## Tugas latihan
A - Jawablah pertanyaan berikut berdasarkan artikel tentang Taman Nasional Gunung Leuser.
(i) Berapa luas lahan TNGL yang dibuka dan dialihfungsikan menjadi perkebunan kelapa sawit?
(ii) Menurut SK Menhut RI nomor 6589 tahun 2014, luasan tutupan lahan berubah menjadi berapa hektar?
(iii) Siapa Direktur Eksekutif Lembaga Advokasi Hutan Lestari (LembAHtari)?
B - Tentukan apakah setiap pernyataan berikut sesuai dengan artikel tentang Taman Nasional Gunung Leuser. Jawab ya atau tidak, lalu kutip kata-kata artikel yang menentukannya.
(i) Pembukaan lahan TNGL Sikundur di Sibetung Besitang terjadi pada tahun 1998 dan mencapai 1.000 ha.
(ii) Kawasan TNGL Sikundur terletak antara Aceh Tamiang dan Kabupaten Aceh Timur.
(iii) Sayed Zainal M menyampaikan pernyataannya di Banda Aceh.
C - Lanjutkan artikel tentang Taman Nasional Gunung Leuser mulai setelah kalimat terakhirnya.

Wartarepublik.com ll Aceh Tamiang – TAMAN NASIONAL GUNUNG LEUSER (TNGL) begitu sebutannya, hadir di dua provinsi yang membelah wilayah Sumatera Utara dan Aceh [Tepatnya kabupaten Aceh Tamiang].Rabu,09/10/2024
Banyak cerita heroik tersaji di lahan yang penuh dengan keanekaragaman hayati berbiak di sana. Kini? Siklus itu terganggu akibat tangan jahil dan ulah manusia, mencabik dan di porak porandakan ekosistem habitatnya.
Carut marut sengketa pun terjadi, karena kerakusan manusia, ingin menguasai lahan di wilayah TNGL secara ilegal dan serampangan.
Tak tanggung-tanggung, TNGL terus dicabik-cabik mencapai sebelas ribu hektar lebih lahan yang dieksploitasi dibuka dan dialih fungsikan menjadi perkebunan kelapa sawit.
‘Okupasi’ lahan secara personal dan kelompok ilegal, memunculkan ‘kohesi’ dan ‘prasmanan’ cuan tak lazim terus saja menggerus areal TNGL itu, secara serampangan, membabi buta demi lembaran berharga.
Mereka tak pernah hiraukan bencana ‘menggelayut’ menghantui masyarakat Aceh Tamiang. Apakah mereka berpikir tentang itu? Di benaknya hanya cuan haram hasil dari pembabatan hutan dan penguasaan lahan ilegal.
Masyarakat hanya menerima prasmanan ‘bancakan’ bencana banjir bandang dan tahunan dari ulah mereka. Sangat tidak adil.
Padahal sejak tahun 1997, kawasan kabel gajah [Pucuk Tenggulun] itu, merupakan bagian kawasan SM Sikundur, sebelum di tetapkan dalam kawasan TNGL Sikundur kurang lebih ±60.000 hektar, terletak antara Aceh Tamiang dengan Kabupaten Langkat Sumatera Utara.
Dasar penetapan itu adalah SK Menhut RI nomor 276 / 1997, kawasan TNGL Sikundur yang merupakan bagian KEL, seluas 1.004.692 hektar dengan SK Menhut RI nomor 6589 tahun 2014 terjadi perubahan luasan tutupan lahan menjadi 838.872 hektar.
Karena ada beberapa wilayah dalam TNGL mengalami kerusakan dan tidak bisa dipertahankan lagi, termasuk di wilayah kabel gajah (pucuk) Tenggulun sekitarnya yang berbatasan dengan kawasan Bukit Mas, Sekoci dan Sebetung Besitang Kabupaten Langkat.
Termasuk pembukaan lahan TNGL Sikundur di Sibetung Besitang pada tahun 1998 yang mencapai 1.000 ha menjadi konflik dan sengketa antara HGU PT Putri Hijau dan PT Raya Padang Langkat menjadi perkebunan sawit.
“Apakah para pembalak itu mengerti arahan pungsi hutan dan cakupannya? Seyogianya, semua pihak harus memahami hal tersebut, untuk tidak mengubah tata guna hutan. Malah yang terjadi sebaliknya, pembabatan dan penguasaan lahan secara membabi buta,” tegas Direktur Eksekutif Lembaga Advokasi Hutan Lestari (LembAHtari). Sayed Zainal M, SH.Selasa, 8 Oktober 2024 di Kualasimpang.

## Data hasil ekstraksi

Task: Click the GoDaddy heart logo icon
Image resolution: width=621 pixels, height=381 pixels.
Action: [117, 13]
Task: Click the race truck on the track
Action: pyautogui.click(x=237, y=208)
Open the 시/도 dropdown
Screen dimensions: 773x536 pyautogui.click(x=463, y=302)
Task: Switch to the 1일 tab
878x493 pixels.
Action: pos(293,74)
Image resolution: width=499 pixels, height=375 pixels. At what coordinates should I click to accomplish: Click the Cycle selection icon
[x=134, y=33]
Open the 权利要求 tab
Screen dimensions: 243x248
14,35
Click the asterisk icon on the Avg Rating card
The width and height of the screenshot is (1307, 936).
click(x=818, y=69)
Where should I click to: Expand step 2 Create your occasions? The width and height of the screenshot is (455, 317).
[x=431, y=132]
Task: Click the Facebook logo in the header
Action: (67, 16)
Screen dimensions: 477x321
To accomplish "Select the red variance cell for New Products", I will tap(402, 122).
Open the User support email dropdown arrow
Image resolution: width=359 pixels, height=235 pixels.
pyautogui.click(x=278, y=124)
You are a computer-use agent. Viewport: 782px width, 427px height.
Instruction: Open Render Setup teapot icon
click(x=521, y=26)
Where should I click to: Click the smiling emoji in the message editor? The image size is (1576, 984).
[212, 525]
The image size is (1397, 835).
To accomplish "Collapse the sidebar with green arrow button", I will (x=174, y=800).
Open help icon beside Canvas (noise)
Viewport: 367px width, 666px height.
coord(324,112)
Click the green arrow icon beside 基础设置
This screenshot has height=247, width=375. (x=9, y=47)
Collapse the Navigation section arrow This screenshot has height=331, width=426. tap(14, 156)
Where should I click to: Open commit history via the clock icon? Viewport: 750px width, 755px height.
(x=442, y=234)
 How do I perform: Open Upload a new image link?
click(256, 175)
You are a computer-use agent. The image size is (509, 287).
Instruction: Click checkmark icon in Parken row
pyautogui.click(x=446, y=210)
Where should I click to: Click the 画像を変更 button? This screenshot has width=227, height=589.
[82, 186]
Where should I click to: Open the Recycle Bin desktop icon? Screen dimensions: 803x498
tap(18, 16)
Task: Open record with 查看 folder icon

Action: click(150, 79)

## Hasil jawaban
A -
(i) Sebelas ribu hektar lebih.
(ii) 838.872 hektar.
(iii) Sayed Zainal M, SH.

B -
(i) Ya: "pembukaan lahan TNGL Sikundur di Sibetung Besitang pada tahun 1998 yang mencapai 1.000 ha"
(ii) Tidak: "terletak antara Aceh Tamiang dengan Kabupaten Langkat Sumatera Utara"
(iii) Tidak: "Selasa, 8 Oktober 2024 di Kualasimpang"

C -
Apalagi, Kawasan kabel gajah (pucuk) TNGL Sikundur, dulu sekitar tahun 1985, melintas lokasi 1,9 dab 1,10 diberikan izin jalan koridor (sebutan pasar batu) yang melintas ke arah Bukit Mas Besitang oleh Menteri Kehutanan untuk HPH PT RGM dan PT Cipta Rimba Djaya (TRD).
Jalan Koridor yang digunakan untuk mengangkat kayu bulat ke Besitang dan ke Medan dengan membangun jembatan di sungai besi Besitang, daerah Bukit Mas.
Sayed beberkan bahwa; Kawasan TNGL Sikundur di Tenggulun beberapa lokasi dengan sebutan daerah 1.2 – 1.5 – 1,6 – 1.8, 1.9 – 1.10 dan daerah kabel gajah (pucuk), kawasan TNGL Sikundur terutama daerah 1.0 dan 1.8 telah dijarah dan dibabat dan di beberapa titik dialihkan fungsi menjadi perkebunan sawit secara ilegal sampai saat ini sejak tahun 2000.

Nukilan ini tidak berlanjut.